_Data provided_
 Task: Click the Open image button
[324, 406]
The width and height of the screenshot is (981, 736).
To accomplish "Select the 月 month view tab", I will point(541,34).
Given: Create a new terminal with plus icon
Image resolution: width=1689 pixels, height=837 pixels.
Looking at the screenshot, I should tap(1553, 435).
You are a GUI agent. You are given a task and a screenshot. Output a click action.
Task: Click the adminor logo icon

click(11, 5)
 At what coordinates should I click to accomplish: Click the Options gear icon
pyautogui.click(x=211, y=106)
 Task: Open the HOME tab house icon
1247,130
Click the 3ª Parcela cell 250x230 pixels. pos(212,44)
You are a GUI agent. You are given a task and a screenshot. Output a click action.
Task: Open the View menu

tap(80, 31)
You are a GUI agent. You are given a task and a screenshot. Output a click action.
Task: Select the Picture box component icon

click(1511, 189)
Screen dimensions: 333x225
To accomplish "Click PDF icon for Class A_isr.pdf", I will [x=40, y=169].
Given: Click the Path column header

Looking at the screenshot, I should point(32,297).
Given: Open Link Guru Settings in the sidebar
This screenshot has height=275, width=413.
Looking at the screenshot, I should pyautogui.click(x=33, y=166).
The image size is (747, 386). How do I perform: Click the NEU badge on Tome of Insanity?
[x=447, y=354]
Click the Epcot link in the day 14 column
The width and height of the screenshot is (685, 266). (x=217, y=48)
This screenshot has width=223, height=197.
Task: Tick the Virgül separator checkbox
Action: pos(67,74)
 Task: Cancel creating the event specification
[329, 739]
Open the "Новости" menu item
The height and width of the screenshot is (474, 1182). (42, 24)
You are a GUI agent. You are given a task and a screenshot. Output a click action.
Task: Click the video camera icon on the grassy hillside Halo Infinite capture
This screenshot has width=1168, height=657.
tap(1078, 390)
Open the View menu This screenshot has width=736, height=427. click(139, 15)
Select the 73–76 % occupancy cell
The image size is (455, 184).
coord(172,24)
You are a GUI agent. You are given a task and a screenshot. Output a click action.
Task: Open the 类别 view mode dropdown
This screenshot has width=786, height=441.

_Task requirements_
Please say how many lines in the records contain the word "cell", and give only that number.

_Exercise output_
2